Il a fallu au moins une vingtaine d'années pour que la Chine puisse surmonter la fin de sa révolution culturelle, avec des artistes de grand niveau et ce qui est certain , c'est qu'elle est bien intégrée dans notre système culturel, en produisant des musiciens d'une telle qualité.
Dans ce très beau DVD, on peu apercevoir le parcours de Yundi Li, depuis ses toutes premières leçons de musique, jusqu'a son présent de grande vedette de la musique en Chine et dans le monde. Ce qui m'a frappé le plus dans sa façon de voir la culture, c'est sa participation dans un concert rock du chanteur taiwanais Jay Chou, où il a été invité à partager la scène devant des milliers de jeunes qui surement ont bien aimé écouter un peu de musique classique."C'est une belle expérience pour moi, ce sont des jeunes, c'est le futur." Yundi dixit.

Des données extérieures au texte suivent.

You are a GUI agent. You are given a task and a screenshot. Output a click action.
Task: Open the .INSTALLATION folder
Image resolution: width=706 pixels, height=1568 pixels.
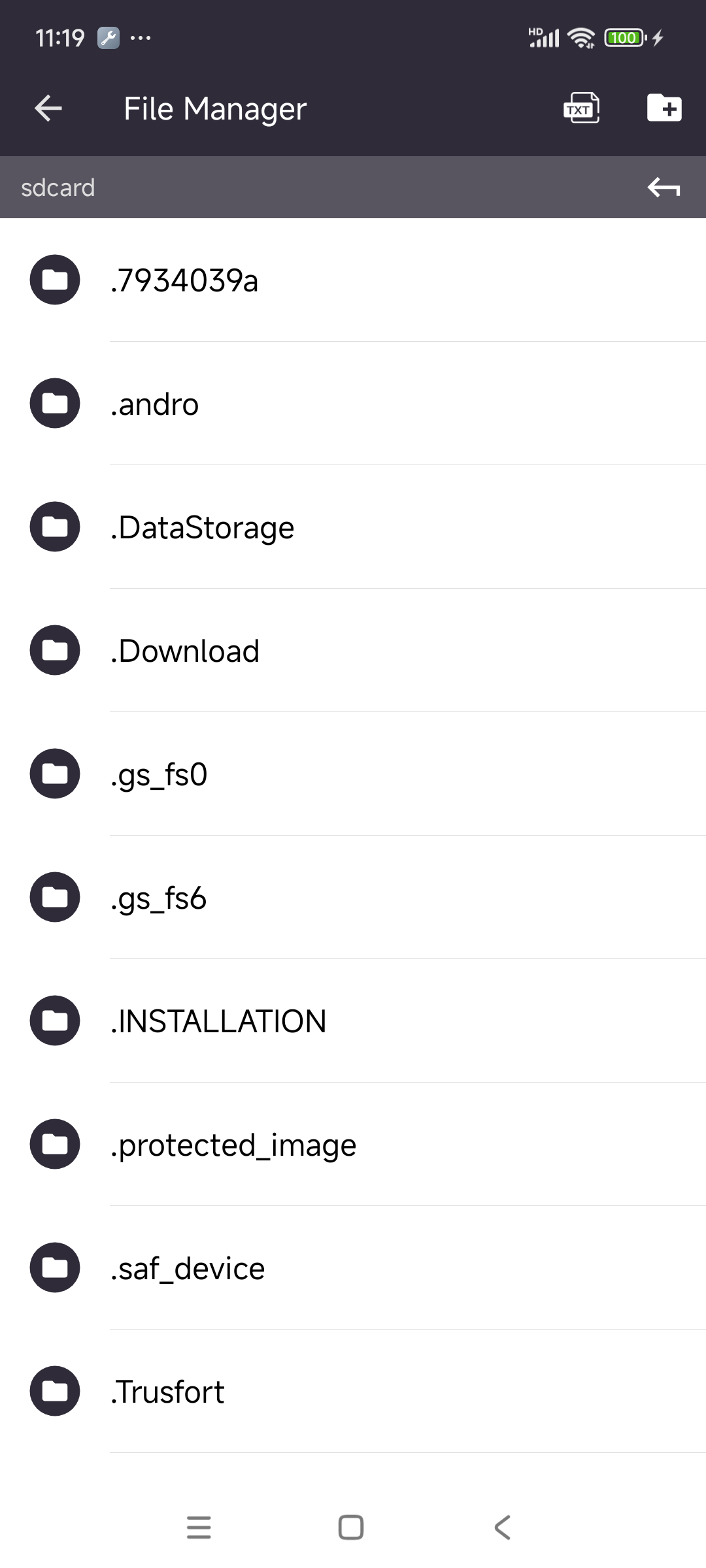pyautogui.click(x=218, y=1021)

Le DVD nous offre cinq bonus très intéressants: les scherzos de Chopin et une étude de Liszt, enregistrés au cours d'un concert de Yundi Li à la Roque d'Anthéron en 2004
The Young Romantic
Euro Arts 3079058

Ivo le pianiste qui n'a pas joué en finale.
Un an après qu'Isaac Stern se trouve en Chine en tournée éducatrice, un événement particulier se produisit au concours Chopin de Varsovie, plus précisément en 1980. Un des pianistes de ce concours n'était pas accepté en finales. Son nom: Ivo Pogorelich. À l'époque ce jeune Serbe avait commencé à éblouir les oreilles mais aussi les âmes des jurés des concours de Casablanca en Italie et le Concours de piano de Montréal, mais voici qu'un événement dramatique se joua à Varsovie. Un des membres du juré d'évaluation, signe son opposition à la décision de ne pas laisser accéder Pogorelich aux finales, et renonce comme juré. C'était Martha Argerich. Il a suffit de cela pour que la carrière internationale de Pogorelich commence et p
eu après il débute au Carnegie Hall de New York.

Voila l'occasion d'écouter le meilleur Pogorelich jouant des oeuvres qui lui sont très chères, comme la sonate en sib mineur de Chopin, la dernière sonate de Beethoven et des pièces de Scriabin.
La production semblerait un peu statique
pour un DVD,
mais écoutez la
musique,
car c'est là que tout se passe,
c'est à travers le son qu'on voyage.